The bubble universes of the ‘pop up mega-cities’, as the Maha Kumbh Mela 2013 at Prayag, Allahabad has been aptly described by a research team hailing from Harvard University that is stationed there to study it, perhaps have a set of laws governing their myriad operations, which are jocundly and confidently different from the ways the affairs are conducted in the ordinary world outside the purview of that great aggregating impulse called ‘faith’. As the dramaturgy of jostling tradition, spectacular piety, jaw-dropping holiness and undeterred belief played out against a logistical backdrop of crowd management, health and sanitation facilities, provision of food and drinking water, as well as a nice attempt at addressing immense security issues, about 35 million Hindus of various denominations took a dip in the turbid waters of Prayag, the confluence of rivers Ganga, Yamuna and the mythical Saraswati. Amidst batteries of ash-smeared naked
sadhus
escorted by the police and orchestrating a coordinated consecration in the waters, amongst colourfully-attired women and children trudging along with their husbands and fathers, amongst celebrity businessmen and out-of-steam politicos providing camera-friendly moments of liquid religiosity – the greatest show on earth, the biggest conglomeration of people spread over 55 days, had been unfolding in a peaceful fashion, until the stampede at Allahabad Railway Station came to us as a rude shock.

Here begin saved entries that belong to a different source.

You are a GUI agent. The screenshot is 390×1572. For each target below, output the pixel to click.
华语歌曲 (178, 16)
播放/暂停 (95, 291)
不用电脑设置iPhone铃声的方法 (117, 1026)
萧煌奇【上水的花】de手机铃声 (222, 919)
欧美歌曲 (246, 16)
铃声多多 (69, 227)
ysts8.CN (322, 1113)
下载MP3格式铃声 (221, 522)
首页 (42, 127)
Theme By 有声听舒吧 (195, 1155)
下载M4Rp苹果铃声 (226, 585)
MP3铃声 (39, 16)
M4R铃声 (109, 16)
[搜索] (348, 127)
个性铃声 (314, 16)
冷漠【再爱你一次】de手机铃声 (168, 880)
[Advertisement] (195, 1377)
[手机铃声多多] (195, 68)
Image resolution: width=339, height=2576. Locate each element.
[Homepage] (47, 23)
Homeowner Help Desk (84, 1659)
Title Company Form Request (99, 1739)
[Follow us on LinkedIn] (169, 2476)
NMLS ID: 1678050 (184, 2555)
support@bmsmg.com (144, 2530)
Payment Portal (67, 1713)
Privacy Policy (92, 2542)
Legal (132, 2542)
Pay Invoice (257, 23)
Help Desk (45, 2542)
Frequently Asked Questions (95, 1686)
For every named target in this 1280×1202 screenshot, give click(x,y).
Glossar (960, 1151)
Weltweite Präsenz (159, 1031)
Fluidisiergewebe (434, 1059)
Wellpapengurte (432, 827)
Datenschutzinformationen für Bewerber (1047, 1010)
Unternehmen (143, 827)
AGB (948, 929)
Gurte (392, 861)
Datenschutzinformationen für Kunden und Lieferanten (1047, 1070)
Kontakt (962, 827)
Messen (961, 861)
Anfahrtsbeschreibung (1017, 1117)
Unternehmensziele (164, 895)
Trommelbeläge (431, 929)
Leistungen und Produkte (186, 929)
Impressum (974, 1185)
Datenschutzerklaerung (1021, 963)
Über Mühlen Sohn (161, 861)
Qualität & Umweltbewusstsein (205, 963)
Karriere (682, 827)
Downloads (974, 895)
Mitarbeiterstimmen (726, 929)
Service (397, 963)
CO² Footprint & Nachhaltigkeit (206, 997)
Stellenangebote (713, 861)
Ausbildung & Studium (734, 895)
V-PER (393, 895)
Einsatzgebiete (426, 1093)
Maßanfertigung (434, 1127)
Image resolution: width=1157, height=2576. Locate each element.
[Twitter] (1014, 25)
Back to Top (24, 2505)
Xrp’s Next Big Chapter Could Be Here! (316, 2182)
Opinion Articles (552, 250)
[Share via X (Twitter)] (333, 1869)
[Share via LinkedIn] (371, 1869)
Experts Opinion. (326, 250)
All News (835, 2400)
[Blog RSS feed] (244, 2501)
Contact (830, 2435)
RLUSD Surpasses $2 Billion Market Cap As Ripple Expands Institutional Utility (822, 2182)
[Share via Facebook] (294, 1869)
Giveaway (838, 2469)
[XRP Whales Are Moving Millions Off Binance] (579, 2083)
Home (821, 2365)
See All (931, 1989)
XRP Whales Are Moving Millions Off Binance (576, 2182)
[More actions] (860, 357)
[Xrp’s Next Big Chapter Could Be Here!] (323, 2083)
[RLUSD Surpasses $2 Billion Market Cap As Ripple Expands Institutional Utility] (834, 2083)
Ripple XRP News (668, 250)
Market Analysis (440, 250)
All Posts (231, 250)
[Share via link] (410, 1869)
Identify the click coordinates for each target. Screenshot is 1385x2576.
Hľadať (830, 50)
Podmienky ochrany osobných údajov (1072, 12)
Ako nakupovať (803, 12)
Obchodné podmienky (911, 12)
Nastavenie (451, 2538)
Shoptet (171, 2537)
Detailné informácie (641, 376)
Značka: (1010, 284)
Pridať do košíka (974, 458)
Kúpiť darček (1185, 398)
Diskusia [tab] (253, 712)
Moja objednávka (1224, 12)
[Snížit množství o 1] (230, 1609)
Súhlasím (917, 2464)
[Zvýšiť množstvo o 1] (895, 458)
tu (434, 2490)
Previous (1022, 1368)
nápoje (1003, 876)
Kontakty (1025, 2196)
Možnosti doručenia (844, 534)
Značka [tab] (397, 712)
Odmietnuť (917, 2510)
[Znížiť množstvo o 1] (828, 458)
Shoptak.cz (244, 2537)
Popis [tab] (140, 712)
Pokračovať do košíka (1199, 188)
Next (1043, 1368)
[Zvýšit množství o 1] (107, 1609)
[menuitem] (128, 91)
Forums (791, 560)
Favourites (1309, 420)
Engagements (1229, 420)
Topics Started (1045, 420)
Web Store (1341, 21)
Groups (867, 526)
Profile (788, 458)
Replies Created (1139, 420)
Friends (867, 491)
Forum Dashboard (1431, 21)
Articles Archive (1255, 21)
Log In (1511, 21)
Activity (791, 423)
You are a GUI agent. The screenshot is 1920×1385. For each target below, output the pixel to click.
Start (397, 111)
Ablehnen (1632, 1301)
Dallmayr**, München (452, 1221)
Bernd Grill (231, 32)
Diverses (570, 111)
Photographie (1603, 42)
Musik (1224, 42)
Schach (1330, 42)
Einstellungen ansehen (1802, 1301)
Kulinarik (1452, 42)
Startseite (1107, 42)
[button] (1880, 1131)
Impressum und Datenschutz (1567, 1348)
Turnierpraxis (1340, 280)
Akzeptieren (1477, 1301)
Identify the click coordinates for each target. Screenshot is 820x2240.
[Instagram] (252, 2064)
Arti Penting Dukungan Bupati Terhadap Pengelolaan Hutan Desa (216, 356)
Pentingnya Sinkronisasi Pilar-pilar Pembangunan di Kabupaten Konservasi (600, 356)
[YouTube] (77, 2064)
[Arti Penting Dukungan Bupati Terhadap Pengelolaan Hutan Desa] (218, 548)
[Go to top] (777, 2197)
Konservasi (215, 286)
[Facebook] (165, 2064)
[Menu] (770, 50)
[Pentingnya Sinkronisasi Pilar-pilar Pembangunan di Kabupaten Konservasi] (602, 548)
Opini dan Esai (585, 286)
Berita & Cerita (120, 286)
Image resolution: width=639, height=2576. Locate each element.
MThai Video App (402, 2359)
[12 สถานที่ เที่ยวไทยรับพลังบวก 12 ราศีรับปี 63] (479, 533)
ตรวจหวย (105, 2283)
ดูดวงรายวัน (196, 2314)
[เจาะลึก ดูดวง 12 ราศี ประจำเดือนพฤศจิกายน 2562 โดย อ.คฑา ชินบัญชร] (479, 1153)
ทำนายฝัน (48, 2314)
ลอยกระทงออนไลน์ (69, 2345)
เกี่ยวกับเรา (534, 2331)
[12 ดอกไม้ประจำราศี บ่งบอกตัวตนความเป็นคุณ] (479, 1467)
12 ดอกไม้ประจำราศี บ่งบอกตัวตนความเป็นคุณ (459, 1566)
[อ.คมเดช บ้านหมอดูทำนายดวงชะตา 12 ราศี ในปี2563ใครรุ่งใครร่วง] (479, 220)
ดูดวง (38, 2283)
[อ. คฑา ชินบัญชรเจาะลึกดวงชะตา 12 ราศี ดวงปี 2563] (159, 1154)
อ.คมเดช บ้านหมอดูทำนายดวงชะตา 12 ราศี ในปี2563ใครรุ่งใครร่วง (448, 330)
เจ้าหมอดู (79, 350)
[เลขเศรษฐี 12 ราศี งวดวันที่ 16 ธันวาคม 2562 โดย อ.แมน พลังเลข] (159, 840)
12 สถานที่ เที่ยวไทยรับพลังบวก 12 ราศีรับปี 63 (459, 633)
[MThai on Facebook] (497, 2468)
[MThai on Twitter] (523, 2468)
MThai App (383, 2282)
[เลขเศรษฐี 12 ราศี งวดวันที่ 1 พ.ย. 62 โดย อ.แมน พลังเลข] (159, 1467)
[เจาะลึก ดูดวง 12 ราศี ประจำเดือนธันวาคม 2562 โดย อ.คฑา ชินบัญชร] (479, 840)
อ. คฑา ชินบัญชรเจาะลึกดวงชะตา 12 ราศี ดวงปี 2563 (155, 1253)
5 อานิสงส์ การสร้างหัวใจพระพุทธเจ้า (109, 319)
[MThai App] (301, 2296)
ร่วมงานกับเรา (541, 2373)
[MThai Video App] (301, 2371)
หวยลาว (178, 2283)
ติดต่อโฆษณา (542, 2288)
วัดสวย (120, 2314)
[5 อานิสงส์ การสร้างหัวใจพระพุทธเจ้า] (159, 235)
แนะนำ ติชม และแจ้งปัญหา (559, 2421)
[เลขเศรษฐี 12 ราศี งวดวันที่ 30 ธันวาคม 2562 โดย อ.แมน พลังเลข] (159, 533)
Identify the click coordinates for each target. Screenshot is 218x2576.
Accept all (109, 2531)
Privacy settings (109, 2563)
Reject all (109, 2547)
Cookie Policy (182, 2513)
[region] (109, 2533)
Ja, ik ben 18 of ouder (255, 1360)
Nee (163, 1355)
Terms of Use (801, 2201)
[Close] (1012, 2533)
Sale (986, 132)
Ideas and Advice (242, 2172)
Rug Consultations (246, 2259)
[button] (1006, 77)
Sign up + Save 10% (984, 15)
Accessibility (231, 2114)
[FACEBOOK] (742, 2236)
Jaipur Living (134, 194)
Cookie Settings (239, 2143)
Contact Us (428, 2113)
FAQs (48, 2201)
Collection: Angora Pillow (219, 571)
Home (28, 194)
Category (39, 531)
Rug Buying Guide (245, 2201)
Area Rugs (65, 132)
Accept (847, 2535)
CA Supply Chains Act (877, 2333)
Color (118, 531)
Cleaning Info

It’s unfortunate, of course, and deeply ironic. Chiefly because despite all the clamour and chaos of the Maha Kumbh, and despite the presence of the teeming millions who gathered there scrounging for salvation, or purely for the joy of being a part of such a magnificent carnival of belief, the fatal incident happened away from the venue, at the railway station, that is. Obviously, upon hindsight, it is easy to decry the lack of adequate arrangements and transport facilities, such as directing more trains to and from Allahabad, but, as the evidently frustrated Railway Minister lamented, is it really possible to micro-manage the movements of three crore devotees who are all ready to depart at once after receiving a suitably blessed cleanse? The resignation of Azam Khan, the minister who was in charge of the Kumbh organising committee, aside, preparing for millions, although a process that has been planned and undertaken meticulously, remains an unfinished business. Astrological calculations and announcements of collective sanctification, nevertheless, will carry on unaffected by the fateful, though not completely unexpected, tragedy that hit the Kumbh visitors on the very day that was declared the most auspicious of them all. Just as Muslims brave hazards to make their pilgrimage to Haj, Hindu believers, too, will keep assembling at the vast but temporary tent-city, as tradition and modernity collide head on at this sacred site of mass devotion.